The Trump administration is considering setting up "web cameras to live-stream construction of President Trump’s border wall, going against objections from the U.S. Army Corps of Engineers and senior U.S. Customs and Border Protection officials," the WashPost's Nick Miroff reports.

  • Why it matters: The plan "aims to rally public support for hundreds of miles of new border barrier Trump wants in place by next year’s election."
9. Roula Khalaf named FT editor
Photo: Financial Times

The Financial Times named Roula Khalaf as editor, succeeding Lionel Barber, who has held the position since 2005 and will step down at the beginning of 2020, ending a 34-year career at the publication, per an FT announcement.

  • Why she matters: "Khalaf has been the FT’s deputy editor since 2016, ... leading a global network of over 100 foreign correspondents."
  • "She ... has been a driver of diversity initiatives in the newsroom, in particular those focused on increasing the FT’s female readership and talent."
10. 1 🏈 thing

Viewers flocked to Saturday's showdown between LSU and Alabama, making it the top-rated regular season college football game on any network in eight years, per AP.

  • Nielsen said 16.6 million people watched on CBS as LSU held off the Tide's late charge.
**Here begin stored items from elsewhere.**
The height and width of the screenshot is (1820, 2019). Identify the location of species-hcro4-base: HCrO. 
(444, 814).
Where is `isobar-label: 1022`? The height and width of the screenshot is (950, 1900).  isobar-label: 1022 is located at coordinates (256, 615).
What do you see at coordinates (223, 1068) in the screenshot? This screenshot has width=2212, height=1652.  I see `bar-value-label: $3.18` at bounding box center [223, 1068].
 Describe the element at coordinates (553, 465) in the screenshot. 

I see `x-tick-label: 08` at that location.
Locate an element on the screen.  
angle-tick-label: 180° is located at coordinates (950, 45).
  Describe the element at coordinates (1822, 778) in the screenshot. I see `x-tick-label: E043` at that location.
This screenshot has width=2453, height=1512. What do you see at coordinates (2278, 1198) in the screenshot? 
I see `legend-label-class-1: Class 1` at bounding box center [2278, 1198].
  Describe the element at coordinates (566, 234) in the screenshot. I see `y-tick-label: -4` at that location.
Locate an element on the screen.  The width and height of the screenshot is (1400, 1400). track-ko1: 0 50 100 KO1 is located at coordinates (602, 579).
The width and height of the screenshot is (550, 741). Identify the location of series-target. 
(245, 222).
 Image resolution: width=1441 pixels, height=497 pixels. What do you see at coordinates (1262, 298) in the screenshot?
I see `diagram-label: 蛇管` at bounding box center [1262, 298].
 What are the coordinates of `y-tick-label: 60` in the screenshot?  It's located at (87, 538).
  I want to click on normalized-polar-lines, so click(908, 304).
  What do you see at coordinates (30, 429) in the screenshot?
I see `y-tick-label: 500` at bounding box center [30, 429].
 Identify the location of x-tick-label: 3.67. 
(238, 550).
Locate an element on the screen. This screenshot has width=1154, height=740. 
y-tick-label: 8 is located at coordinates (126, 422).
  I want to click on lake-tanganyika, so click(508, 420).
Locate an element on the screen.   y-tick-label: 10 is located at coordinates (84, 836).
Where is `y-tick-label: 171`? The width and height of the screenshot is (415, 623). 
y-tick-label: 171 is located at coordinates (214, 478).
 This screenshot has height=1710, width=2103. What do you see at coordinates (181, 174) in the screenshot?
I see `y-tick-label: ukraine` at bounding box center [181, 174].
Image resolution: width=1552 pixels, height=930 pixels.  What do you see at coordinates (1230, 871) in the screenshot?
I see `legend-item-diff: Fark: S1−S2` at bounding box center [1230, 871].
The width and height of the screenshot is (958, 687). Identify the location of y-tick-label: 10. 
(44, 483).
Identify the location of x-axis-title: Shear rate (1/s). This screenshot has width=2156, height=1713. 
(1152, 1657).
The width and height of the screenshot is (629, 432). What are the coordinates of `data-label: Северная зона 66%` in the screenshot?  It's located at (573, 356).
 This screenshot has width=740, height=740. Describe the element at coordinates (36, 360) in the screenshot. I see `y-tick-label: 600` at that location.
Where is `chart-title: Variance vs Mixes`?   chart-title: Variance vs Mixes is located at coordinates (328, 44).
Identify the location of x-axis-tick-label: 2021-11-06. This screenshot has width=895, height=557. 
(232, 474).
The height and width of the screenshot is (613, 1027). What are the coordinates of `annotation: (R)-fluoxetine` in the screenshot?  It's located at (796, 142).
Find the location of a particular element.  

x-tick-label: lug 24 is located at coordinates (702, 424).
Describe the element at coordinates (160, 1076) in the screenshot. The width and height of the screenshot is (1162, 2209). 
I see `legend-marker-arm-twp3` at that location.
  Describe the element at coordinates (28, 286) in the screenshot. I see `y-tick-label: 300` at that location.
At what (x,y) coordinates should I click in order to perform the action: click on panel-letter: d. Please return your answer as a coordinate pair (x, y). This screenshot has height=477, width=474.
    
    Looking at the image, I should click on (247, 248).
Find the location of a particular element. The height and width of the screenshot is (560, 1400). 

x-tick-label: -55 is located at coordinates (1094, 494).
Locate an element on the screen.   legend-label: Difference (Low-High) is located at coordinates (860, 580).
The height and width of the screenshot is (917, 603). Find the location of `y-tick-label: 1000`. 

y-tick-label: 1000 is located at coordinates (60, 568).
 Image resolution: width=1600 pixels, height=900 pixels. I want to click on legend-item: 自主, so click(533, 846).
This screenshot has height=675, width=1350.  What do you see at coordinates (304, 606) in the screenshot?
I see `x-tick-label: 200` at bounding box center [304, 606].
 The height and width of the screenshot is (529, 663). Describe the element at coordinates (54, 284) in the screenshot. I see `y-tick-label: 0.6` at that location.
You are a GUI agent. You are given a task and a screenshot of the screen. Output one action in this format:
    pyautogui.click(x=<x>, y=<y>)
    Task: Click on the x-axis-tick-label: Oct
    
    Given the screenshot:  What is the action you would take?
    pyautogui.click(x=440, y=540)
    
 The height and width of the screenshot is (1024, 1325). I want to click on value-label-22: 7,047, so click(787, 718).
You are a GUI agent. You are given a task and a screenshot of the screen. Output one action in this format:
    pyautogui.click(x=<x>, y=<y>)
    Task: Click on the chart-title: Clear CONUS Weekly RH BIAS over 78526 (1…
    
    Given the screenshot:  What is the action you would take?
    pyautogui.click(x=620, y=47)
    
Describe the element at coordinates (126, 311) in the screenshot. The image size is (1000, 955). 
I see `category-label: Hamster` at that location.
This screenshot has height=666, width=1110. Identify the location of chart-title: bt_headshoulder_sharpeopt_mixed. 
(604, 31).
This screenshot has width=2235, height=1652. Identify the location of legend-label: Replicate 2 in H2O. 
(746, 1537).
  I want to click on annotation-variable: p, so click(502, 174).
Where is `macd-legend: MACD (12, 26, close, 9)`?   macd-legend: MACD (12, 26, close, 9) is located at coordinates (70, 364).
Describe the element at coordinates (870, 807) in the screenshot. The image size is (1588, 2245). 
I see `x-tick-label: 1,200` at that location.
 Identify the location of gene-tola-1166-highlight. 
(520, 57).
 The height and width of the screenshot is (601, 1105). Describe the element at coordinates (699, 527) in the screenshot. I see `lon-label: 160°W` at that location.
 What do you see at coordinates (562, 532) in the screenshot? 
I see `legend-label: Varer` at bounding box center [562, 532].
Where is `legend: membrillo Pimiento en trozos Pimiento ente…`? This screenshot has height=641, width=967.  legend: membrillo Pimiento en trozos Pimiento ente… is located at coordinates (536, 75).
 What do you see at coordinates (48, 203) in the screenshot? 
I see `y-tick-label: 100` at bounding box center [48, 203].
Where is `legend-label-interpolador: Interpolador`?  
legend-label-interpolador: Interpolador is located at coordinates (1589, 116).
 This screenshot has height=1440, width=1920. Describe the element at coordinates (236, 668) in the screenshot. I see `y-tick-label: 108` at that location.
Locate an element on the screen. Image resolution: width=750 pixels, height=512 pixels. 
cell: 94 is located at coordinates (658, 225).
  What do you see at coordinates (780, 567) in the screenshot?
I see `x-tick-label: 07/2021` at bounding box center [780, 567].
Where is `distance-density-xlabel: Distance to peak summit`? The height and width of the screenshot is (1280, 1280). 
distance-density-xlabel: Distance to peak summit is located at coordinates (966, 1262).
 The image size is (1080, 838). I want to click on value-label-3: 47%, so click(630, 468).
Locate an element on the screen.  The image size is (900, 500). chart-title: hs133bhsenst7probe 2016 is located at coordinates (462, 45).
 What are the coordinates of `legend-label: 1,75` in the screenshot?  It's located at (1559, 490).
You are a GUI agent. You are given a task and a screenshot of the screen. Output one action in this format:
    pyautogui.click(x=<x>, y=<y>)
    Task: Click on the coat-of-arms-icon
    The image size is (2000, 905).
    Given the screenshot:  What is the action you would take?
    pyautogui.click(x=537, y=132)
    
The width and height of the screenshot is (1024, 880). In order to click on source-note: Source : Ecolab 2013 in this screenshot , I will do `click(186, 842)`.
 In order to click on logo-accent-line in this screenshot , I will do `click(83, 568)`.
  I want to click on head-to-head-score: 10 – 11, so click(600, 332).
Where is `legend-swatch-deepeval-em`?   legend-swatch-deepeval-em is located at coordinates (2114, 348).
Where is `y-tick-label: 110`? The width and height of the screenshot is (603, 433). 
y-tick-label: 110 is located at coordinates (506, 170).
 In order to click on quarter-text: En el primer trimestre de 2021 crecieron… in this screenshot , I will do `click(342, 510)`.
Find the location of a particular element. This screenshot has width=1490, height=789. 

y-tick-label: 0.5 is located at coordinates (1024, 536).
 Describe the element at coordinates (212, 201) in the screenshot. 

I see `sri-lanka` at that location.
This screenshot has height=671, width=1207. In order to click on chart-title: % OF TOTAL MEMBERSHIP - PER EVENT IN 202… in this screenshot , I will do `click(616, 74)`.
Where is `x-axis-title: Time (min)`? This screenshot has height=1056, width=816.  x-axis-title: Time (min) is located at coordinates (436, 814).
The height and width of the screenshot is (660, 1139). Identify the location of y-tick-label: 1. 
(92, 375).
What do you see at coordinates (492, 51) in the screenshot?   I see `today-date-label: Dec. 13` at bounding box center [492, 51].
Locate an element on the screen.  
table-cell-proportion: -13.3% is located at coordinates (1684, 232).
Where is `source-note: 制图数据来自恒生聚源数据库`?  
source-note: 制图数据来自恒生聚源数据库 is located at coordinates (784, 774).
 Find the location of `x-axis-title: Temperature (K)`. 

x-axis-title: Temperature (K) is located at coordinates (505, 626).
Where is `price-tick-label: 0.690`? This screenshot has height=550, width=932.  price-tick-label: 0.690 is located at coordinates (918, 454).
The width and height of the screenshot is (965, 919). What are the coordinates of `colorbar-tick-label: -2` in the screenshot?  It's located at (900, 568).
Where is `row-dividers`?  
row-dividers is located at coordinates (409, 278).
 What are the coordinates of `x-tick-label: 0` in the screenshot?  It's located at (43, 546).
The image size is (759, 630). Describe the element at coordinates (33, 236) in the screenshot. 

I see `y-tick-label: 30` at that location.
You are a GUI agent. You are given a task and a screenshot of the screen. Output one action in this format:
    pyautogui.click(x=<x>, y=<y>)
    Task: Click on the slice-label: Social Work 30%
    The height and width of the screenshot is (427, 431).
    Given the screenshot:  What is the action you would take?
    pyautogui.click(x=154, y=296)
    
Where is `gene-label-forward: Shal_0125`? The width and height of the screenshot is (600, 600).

At 7 p.m. ET, just before the end, the audience topped 20 million.

6.7 million people watched Minnesota beat Penn State earlier in the day on ABC — the network's biggest audience for a noon college football game in three years.

  • On network TV, the NFL held spots 1-5 for the week, led by 22.99 million watching NBC's "Sunday Night Football" (Minnesota at Dallas).

P.S. A shoutfest with Don Jr. gave "The View" its biggest audience since Vice President Biden appeared six months ago.

  • For the week, Fox News Channel averaged 2.59 million viewers in prime time, to MSNBC's 1.89 million.